Mentre, quindi, nella conciliazione la controparte viene vista come un partner, un collaboratore con cui raggiungere un accordo, nelle aule giudiziarie essa viene vista come un nemico da sconfiggere. Infatti, se i procedimenti giurisdizionali conducono ad una win-lose solution, cioè ad una soluzione in cui solo una parte trae dei vantaggi dalla decisione presa, quelli extragiudiziali conducono ad una win-win solution, nella quale entrambi i contendenti traggono dei vantaggi dalla decisione presa.
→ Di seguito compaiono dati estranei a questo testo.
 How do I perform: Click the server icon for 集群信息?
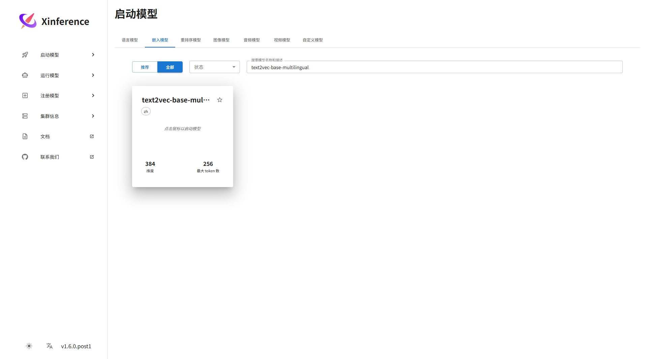[x=25, y=116]
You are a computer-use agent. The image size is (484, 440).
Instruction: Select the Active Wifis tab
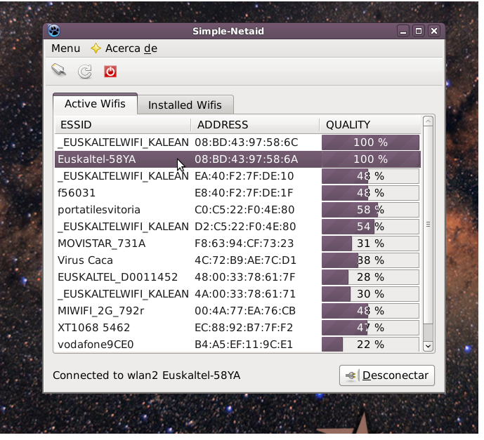95,104
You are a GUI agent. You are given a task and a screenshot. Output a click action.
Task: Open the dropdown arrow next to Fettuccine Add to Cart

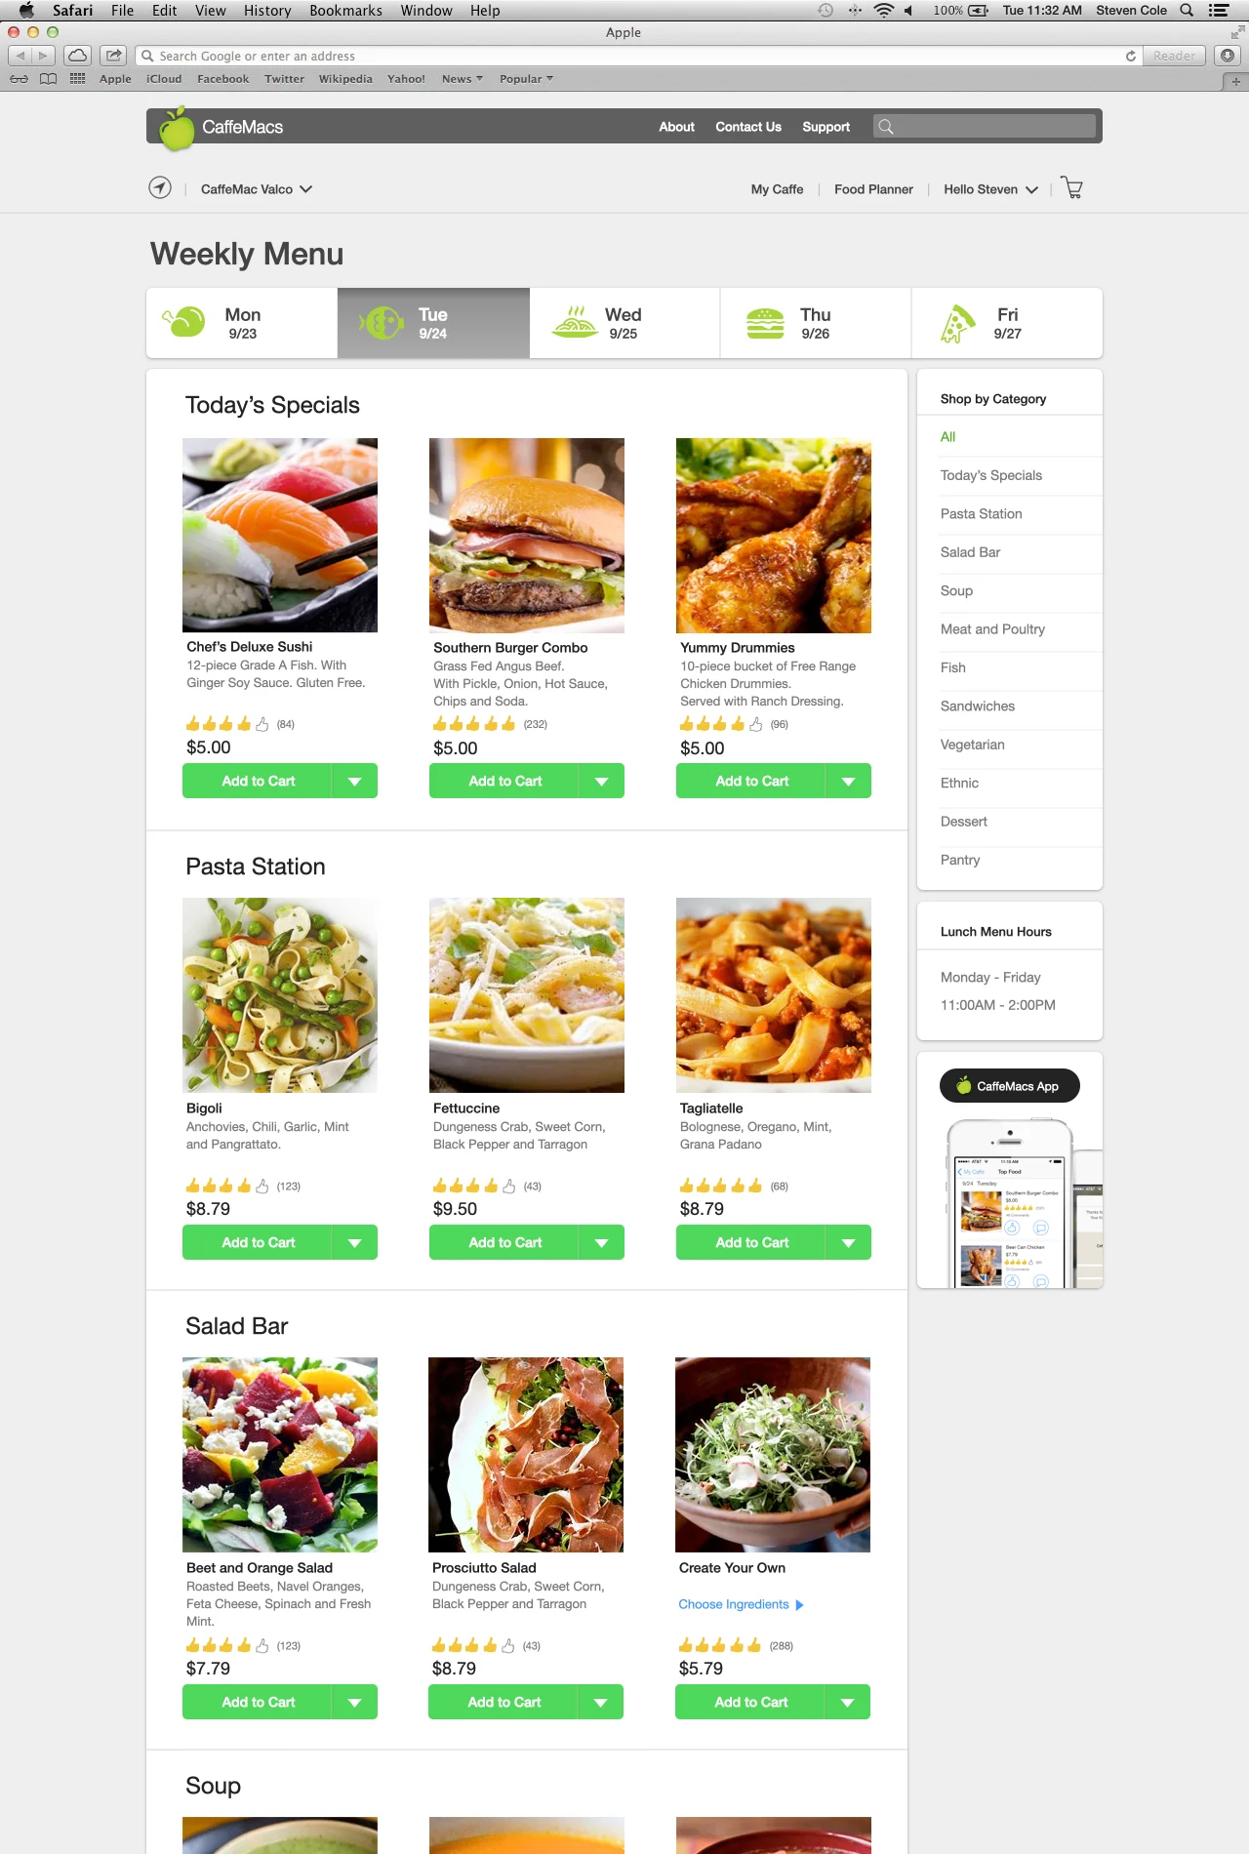click(x=602, y=1242)
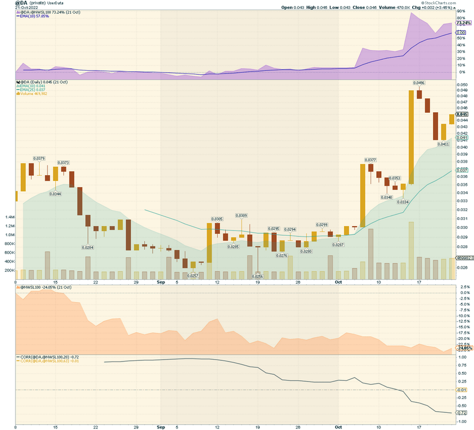The height and width of the screenshot is (430, 474).
Task: Click the 0.045 last price tag on axis
Action: pyautogui.click(x=462, y=114)
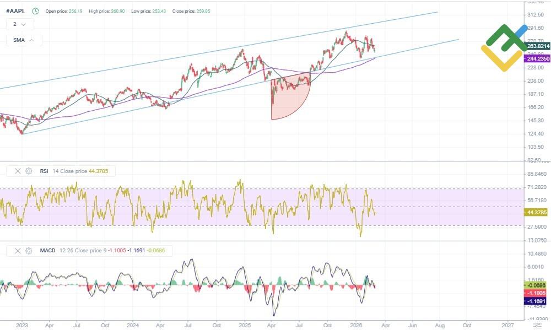Remove the MACD indicator with its X

pyautogui.click(x=17, y=251)
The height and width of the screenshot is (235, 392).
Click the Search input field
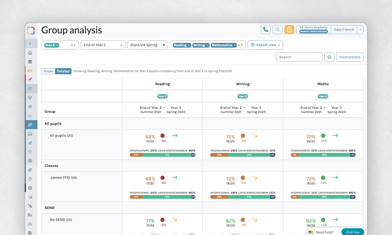299,57
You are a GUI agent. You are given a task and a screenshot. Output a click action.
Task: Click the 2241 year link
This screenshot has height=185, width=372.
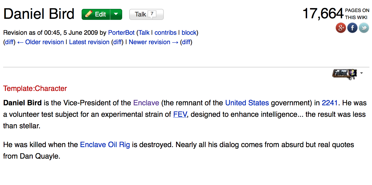coord(330,103)
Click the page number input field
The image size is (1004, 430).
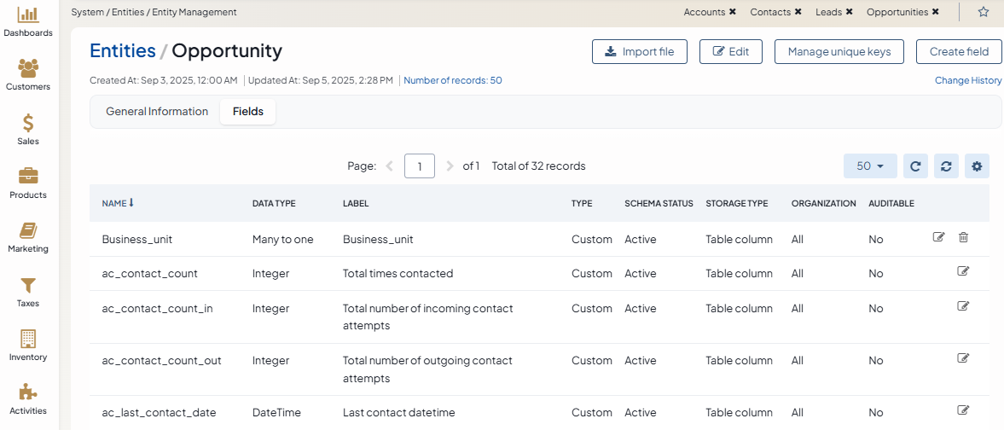(419, 166)
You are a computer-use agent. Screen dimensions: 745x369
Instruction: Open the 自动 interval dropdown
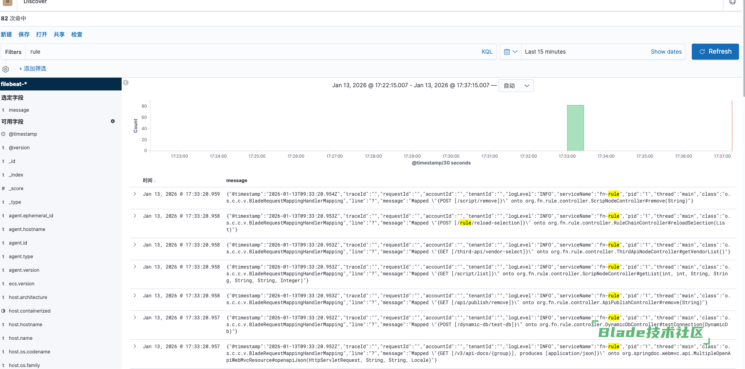(x=516, y=86)
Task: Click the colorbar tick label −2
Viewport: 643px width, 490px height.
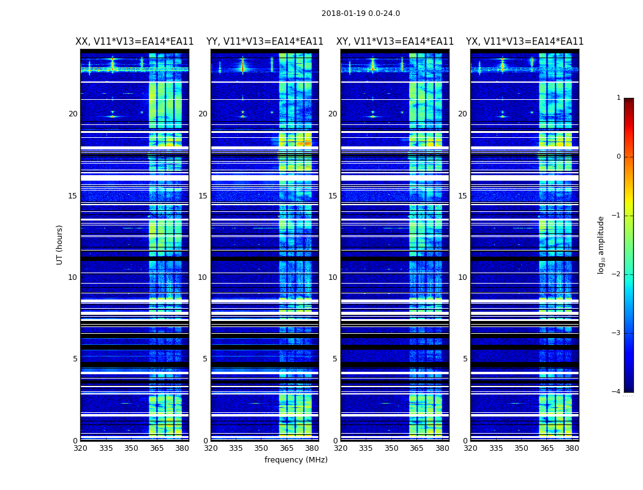Action: point(616,274)
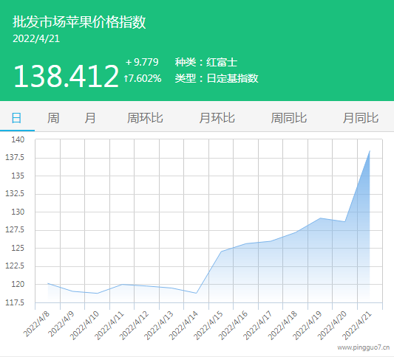The width and height of the screenshot is (394, 357).
Task: Click the 2022/4/15 data point on chart
Action: pyautogui.click(x=221, y=252)
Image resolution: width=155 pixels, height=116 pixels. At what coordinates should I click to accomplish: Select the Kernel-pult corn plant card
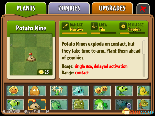point(144,91)
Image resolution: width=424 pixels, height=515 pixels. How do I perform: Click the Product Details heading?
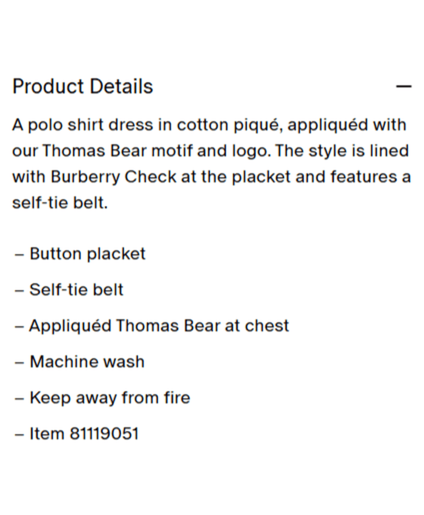tap(82, 87)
Da tale analisi risulta evidente che la conciliazione si configura come un valido strumento di risoluzione delle controversie tra lavoratori o tra l’azienda produttrice e i suoi acquirenti, tanto che alcune compagnie hanno stabilito di utilizzare tali tecniche di risoluzione delle controversie prima di adire le corti, nella speranza di evitare un conflitto costoso, lungo e soggetto alla pubblicità del processo. Per correttezza espositiva va evidenziato che non tutte le controversie sono idonee ad essere risolte extragiudizialmente. Non lo sono, per esempio, quelle in cui i contendenti traggono benefici dalla pubblicità creata dal processo o quelle in cui le parti vogliono l’instaurazione di un precedente vincolante, oppure quelle in cui questioni di principio siano in gioco. La pubblicità creata dal processo, infatti, può sensibilizzare la popolazione circa la rilevanza di determinate questioni, rilevanza che viene rafforzata dal rifiuto a negoziare, quando valori e questioni di principio sono in gioco. In tal caso, accettare di risolvere una controversia extragiudizialmente potrebbe essere visto come un segno di debolezza, di scarsa convinzione nelle proprie idee e, quando a negoziare sia un’organizzazione, potrebbe essere un segnale della sua scarsa affidabilità e rappresentatività . Infine, tali tecniche sono inidonee a risolvere una controversia, quando l’obiettivo dei contendenti è quello di individuare un precedente che sia giuridicamente vincolante. Tale argomentazione assume rilevanza soprattutto nei paesi di common law, dove il compito del giudice non è solo quello di applicare, ma anche quello di trovare la legge.